Neuroinflammation can be induced under several conditions including pathogen infection such as virus. As the main immune cells in brain, microglia activation plays a pivotal role in neuroinflammation by responding to the invading pathogens (viral DNA/RNA) through toll-like receptors. Chronic activation of microglia caused by sustained viral infection will lead to persistent release of pro-inflammatory molecules, which is different from their beneficial functions under physiological conditions. Sustained exposure of neurons to the inflammatory condition can result in neuronal dysfunction as well as cell degeneration that contribute to the pathogenesis of several neurological disorders. This review proposed that during sustained infection, viral DNA/RNA activated microglia through TLRs, inducing persistent inflammatory response that causes long term, mild but irreversible changes, which ultimately contribute to the neuronal dysfunction or cell degeneration.

Keywords

Neurological disorders Neuroinflammation Microglia Toll-like receptor Viral DNA/RNA 

Abbreviations

ASD

Autism spectrum disorders

CCL

Chemokine (C-C motif) ligand

CMV

Congenital cytomegalovirus

CNS

Central nervous system

HHV-6A

Human herpesvirus 6A

HHV-7

Human herpesvirus 7

HSV-1

Herpes simplex virus 1

IL-1β

Interleukin-1β

NF-κB

Nuclear factor-κB

NO

Nitric oxide

poly(I:C)

Polyinosine-deoxycytidylic acid

PRR

Pattern recognition receptors

RABV

Rabies virus

TLRs

toll-like receptors

TNFα

Tumor necrosis factor-α

Role of microglia in neuroinflammation

Microglia are the main immune cells that are widely spread in the central nervous system (CNS), which are originally derived from the mesodermal yolk sac at the developmental stage [14]. In the normal condition, microglia display as ramified phenotype with a high number of processes which moves and interacts with adjacent blood vessels, neurons as well as astrocytes, that are important to maintain CNS homeostasis and neuronal plasticity [25]. Upon infection or other neural injuries, microglia response to the invading pathogens (exogenous protein and RNAs) or misfolded proteins, retracting their process and change into a reactive-like morphology with hypertrophy of the cell body [50, 58]. Those activated microglia migrate rapidly to brain lesion areas and devour potential invaders or degenerated cells. Along with astrocyte, reactive microglia play a pivotal role in neuroinflammation, releasing several pro-inflammatory cytokines and chemokines, which further recruit more microglia and macrophages to remove cell debris during neural injury [15, 48]. The release of these pro-inflammatory factors including the tumor necrosis factor-α (TNFα) and interleukin-1β (IL-1β), free radicals such as nitric oxide (NO) and superoxide is initially as a defensive strategy of the immune system [17, 57]. However, sustained exposure of neurons to these inflammatory factors can result in neuronal dysfunction as well as cell degeneration that contribute to the pathogenesis of aging related neurodegenerative diseases [26, 51]. The double-edged effects of microglia in brain during disease condition may be explained by the M1/M2 phenotype of the cells. M1 polarization is considered to be pro-inflammatory while the M2 polarization has anti-inflammatory effect that facilitates tissue recovery [51]. Long term and intensive stress condition will lead to sustained activation of microglia that represent neurotoxic M1 phenotype that has detrimental effects to the pathogenesis of neurological diseases [6, 23].

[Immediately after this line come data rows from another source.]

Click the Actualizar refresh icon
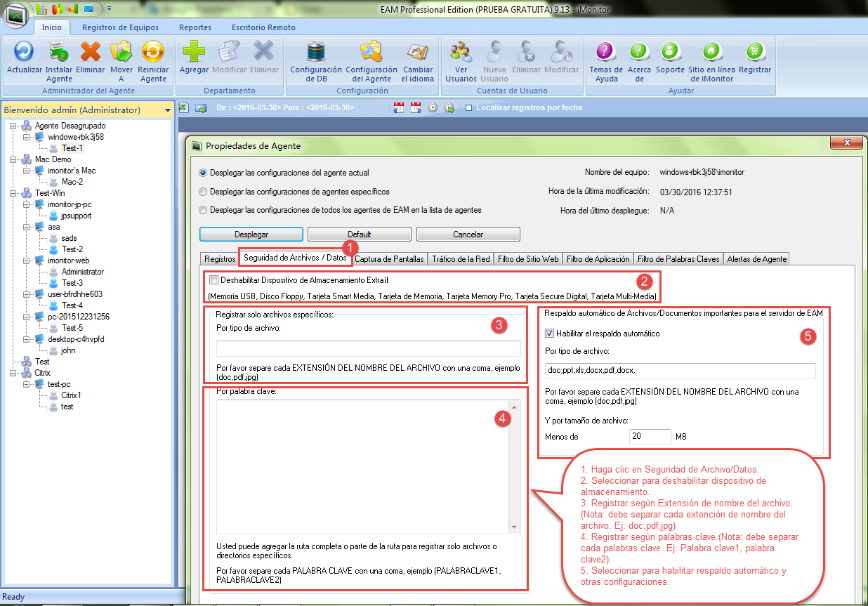The image size is (868, 606). (x=24, y=52)
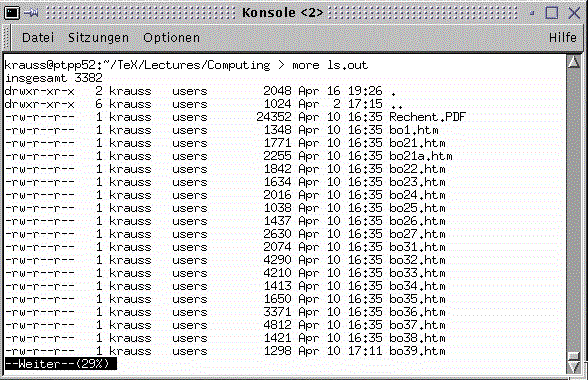This screenshot has height=380, width=588.
Task: Open the Konsole window menu icon
Action: click(x=12, y=12)
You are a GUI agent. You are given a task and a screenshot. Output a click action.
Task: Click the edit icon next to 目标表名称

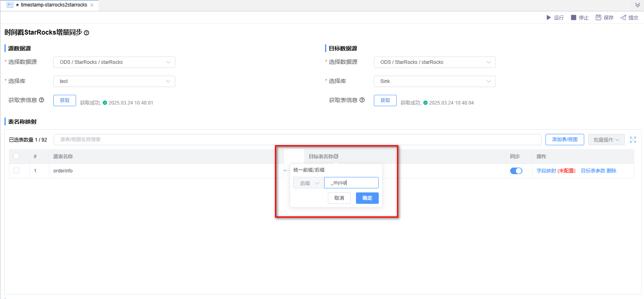coord(336,156)
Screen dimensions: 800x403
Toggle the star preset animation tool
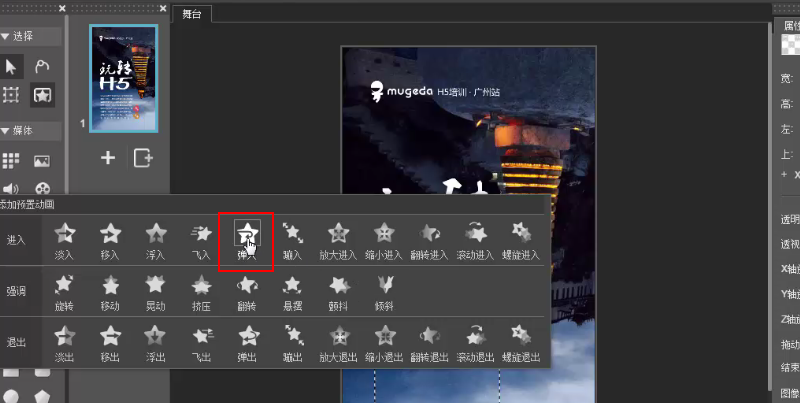tap(42, 94)
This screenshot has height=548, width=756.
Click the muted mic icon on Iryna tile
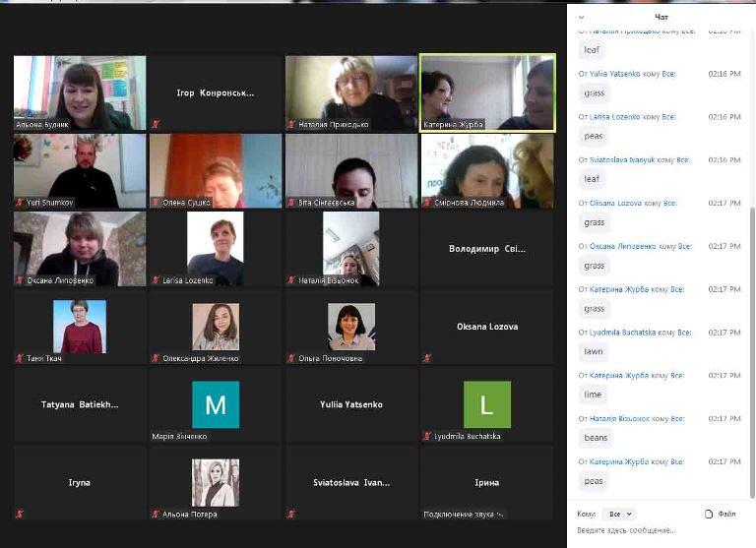tap(20, 514)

Recently, it is observed that there are microglia mediated synaptic structure loss in several neurological disease model including Alzheimer’s disease, multiple sclerosis and lupus, which further emphasizes the significance of microglia in the pathogenesis of CNS disorders [2, 20, 36, 42]. It is originally suggested microglial cells as important players in pruning excessive synapses during early development in CNS, which is an essential process for brain maturation [16, 38]. Among these studies, the best characterized are the complement cascade regarding C1q and C3 pathway since these KO mice showed significant defects in synapse clearance and neural circuits refinement [16]. Although the same molecular pathway is activated in the progression of these diseases, it is still not clear whether such synaptic clearance in disease condition is similar to the physiological spine pruning during development stage. Neuroinflammation is likely to be involved in the process as it also leads to the dysregulation of microglial phagocytosis.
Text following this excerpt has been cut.